The shadow health secretary Andy Burnham has said if Labour is elected in May, it will invest £2.5bn a year in an NHS “time to care” fund, which will pay for 20,000 more nurses, 8,000 more GPs and an extra 5,000 care home workers. In 1997 Labour attacked the conservatives on health, claiming there were "24 hours to save the NHS."
Burnham's comments come after Labour released a 27-page dossier comparing the NHS and its funding levels with countries such as Mexico and South Korea, where state spending on health is at a similar level to the UK's. The report suggests that unless funding is increased, the NHS will become increasingly privatised to stay functional.

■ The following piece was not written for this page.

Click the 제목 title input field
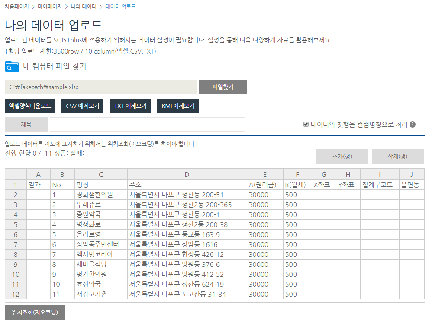This screenshot has height=330, width=429. (x=147, y=124)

Labour has attacked the government’s NHS Health and Social Care Act, saying profits are now prioritised over patients. Burnham said that a lack of nurses and care home workers has left the NHS on the brink.
That is the root cause of the crisis in A&E and ambulance services across the country. Hospitals are becoming dysfunctional, they just cannot get people home because the nursing home places are not there, therefore people are becoming trapped; we’ve got record numbers of older people trapped in hospital right now and that is a result of huge cuts to social care.
Ed Miliband is expected to ram home Burnham’s comments tomorrow, saying that the NHS is on “life support” and “cannot survive five more years of David Cameron.”
The Conservatives countered the claims, saying that the only way to improve the NHS was to build a stronger economy. Miliband, a Tory spokesman said, “has no economic plan and would put the entire NHS at risk.”